State or sovereign as source of law
From Textop Wiki
The sovereign is the only legislator, and therefore the only source of law, in any State.
The legislator in all Commonwealths is only the sovereign, be he one man, as in a monarchy, or one assembly of men, as in a democracy or aristocracy. For the legislator is he that maketh the law. And the Commonwealth only prescribes and commandeth the observation of those rules which we call law: therefore the Commonwealth is the legislator. But the Commonwealth is no person, nor has capacity to do anything but by the representative, that is, the sovereign; and therefore the sovereign is the sole legislator. For the same reason, none can abrogate a law made, but the sovereign, because a law is not abrogated but by another law that forbiddeth it to be put in execution.
Hobbes, Lev XXVI 5
The authority of law derives from a conquering sovereign, even if the conquering sovereign does not change the written laws of the conquered country.

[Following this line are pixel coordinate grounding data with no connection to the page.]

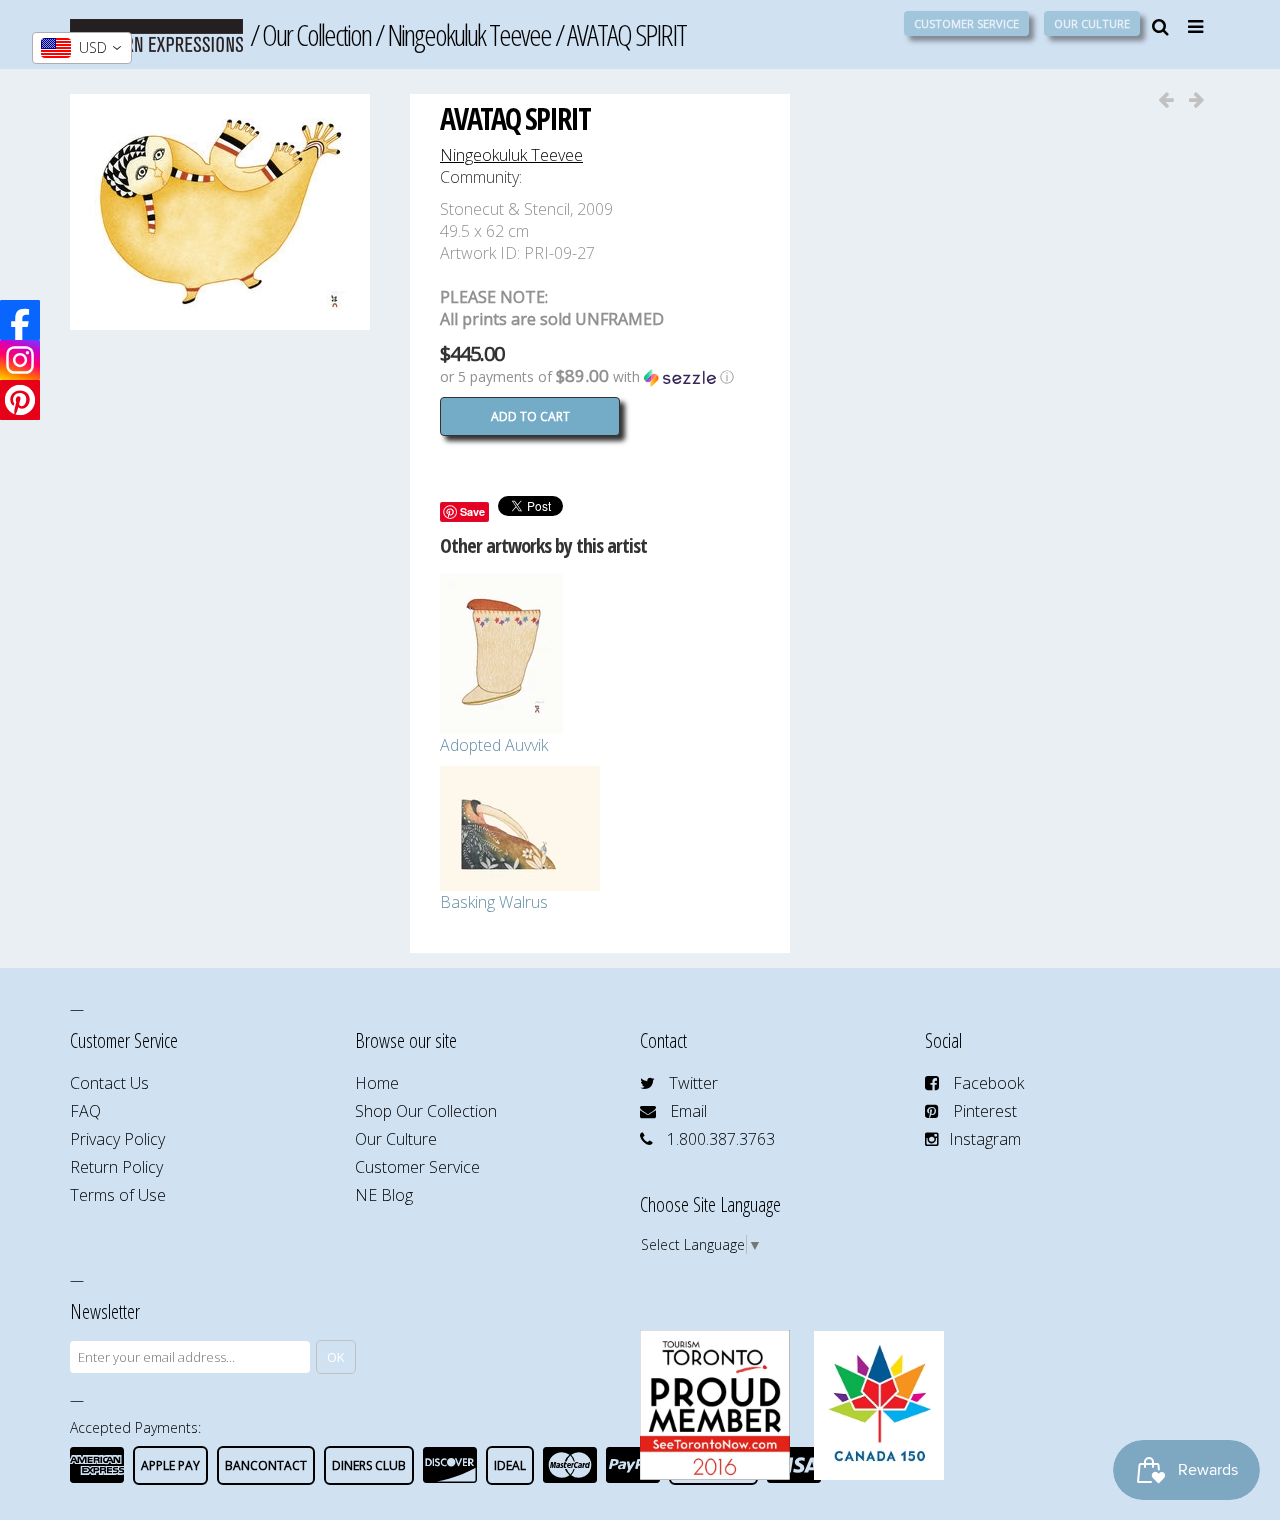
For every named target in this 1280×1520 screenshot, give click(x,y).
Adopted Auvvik (494, 745)
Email (688, 1111)
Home (377, 1083)
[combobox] (82, 48)
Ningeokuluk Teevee (469, 34)
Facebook (988, 1083)
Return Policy (116, 1167)
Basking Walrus (494, 902)
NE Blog (384, 1195)
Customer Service (966, 23)
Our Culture (1092, 23)
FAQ (85, 1111)
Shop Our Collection (426, 1111)
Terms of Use (118, 1195)
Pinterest (985, 1111)
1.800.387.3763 (721, 1139)
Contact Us (109, 1083)
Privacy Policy (117, 1139)
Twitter (693, 1083)
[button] (600, 377)
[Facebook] (20, 320)
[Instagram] (20, 360)
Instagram (985, 1139)
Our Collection (316, 34)
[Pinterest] (20, 400)
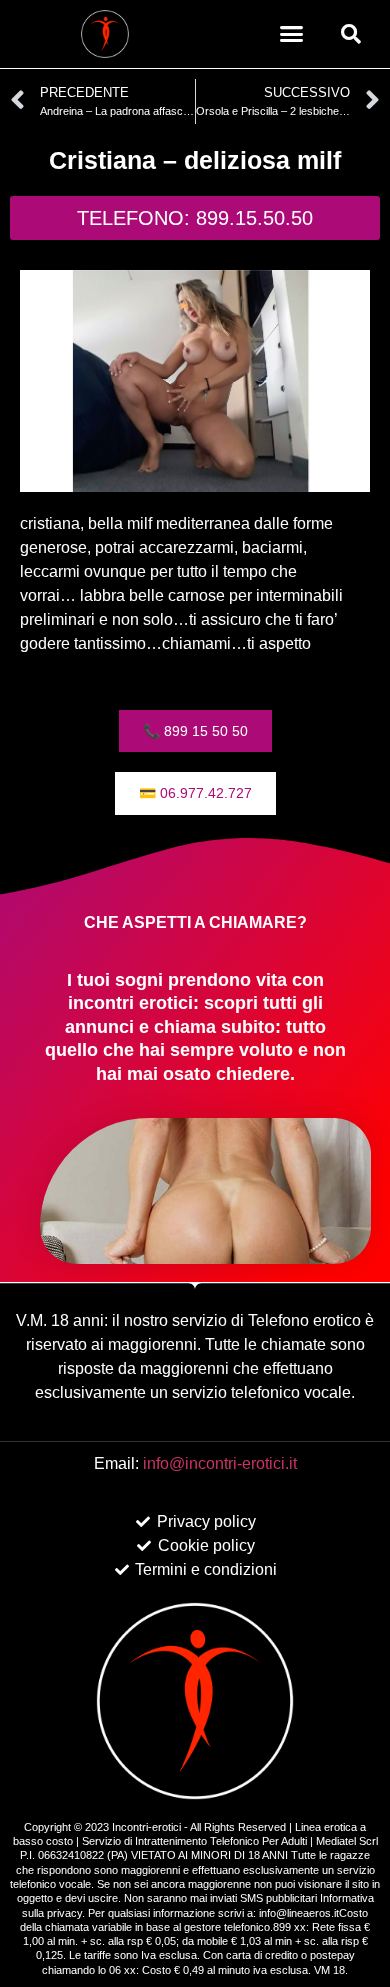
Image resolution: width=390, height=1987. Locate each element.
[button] (292, 34)
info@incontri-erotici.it (220, 1463)
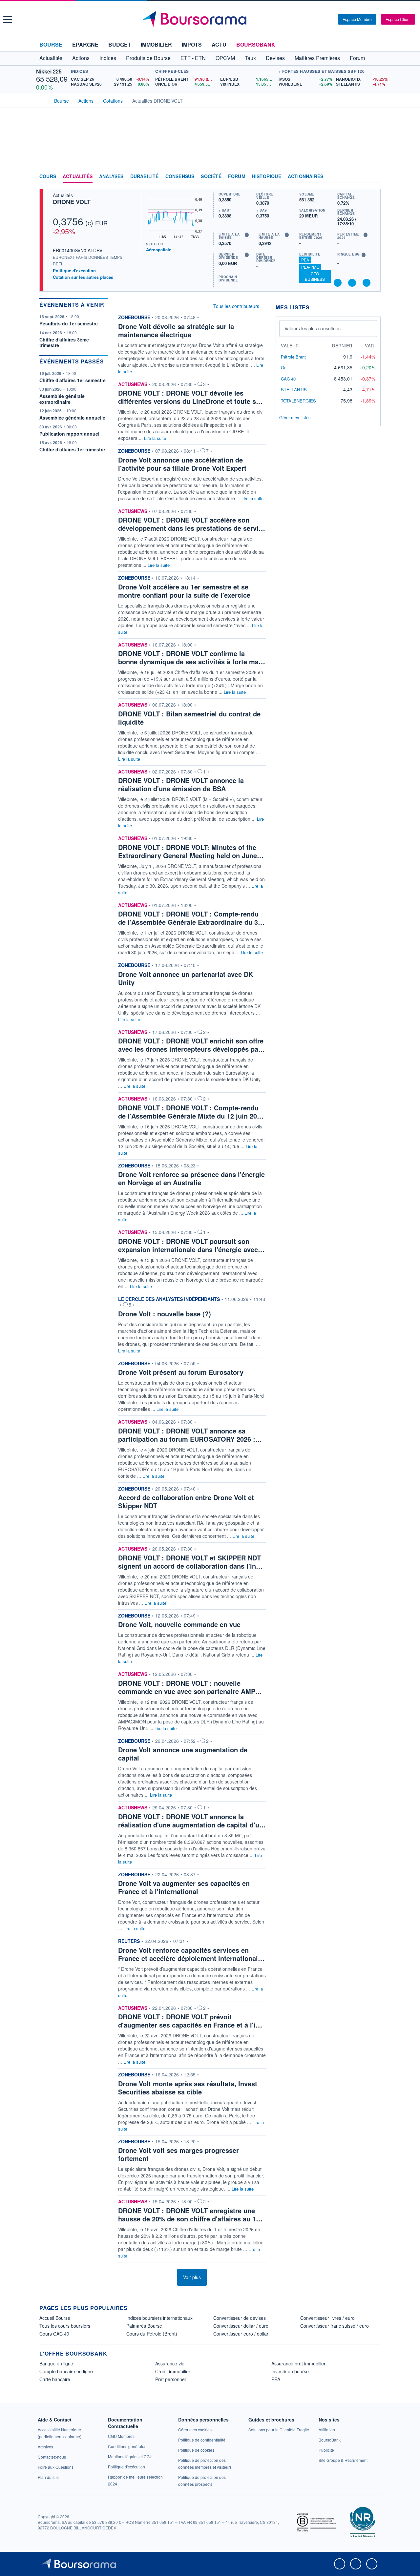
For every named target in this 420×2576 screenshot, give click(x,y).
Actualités (78, 176)
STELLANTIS (294, 389)
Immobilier (156, 44)
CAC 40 (288, 379)
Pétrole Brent (293, 357)
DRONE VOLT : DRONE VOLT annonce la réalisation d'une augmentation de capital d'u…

If the sovereign of one Commonwealth subdue a people that have lived under other written laws, and afterwards govern them by the same laws by which they were governed before, yet those laws are the civil laws of the victor, and not of the vanquished Commonwealth. For the legislator is he, not by whose authority the laws were first made, but by whose authority they now continue to be laws. And therefore where there be diverse provinces within the dominion of a Commonwealth, and in those provinces diversity of laws, which commonly are called the customs of each several province, we are not to understand that such customs have their force only from length of time; but that they were anciently laws written, or otherwise made known, for the constitutions and statutes of their sovereigns; and are now laws, not by virtue of the prescription of time, but by the constitutions of their present sovereigns. But if an unwritten law, in all the provinces of a dominion, shall be generally observed, and no iniquity appear in the use thereof, that law can be no other but a law of nature, equally obliging all mankind.
Hobbes, Lev XXVI 9
To the objection that the common law has no controlling authority other than Parliament.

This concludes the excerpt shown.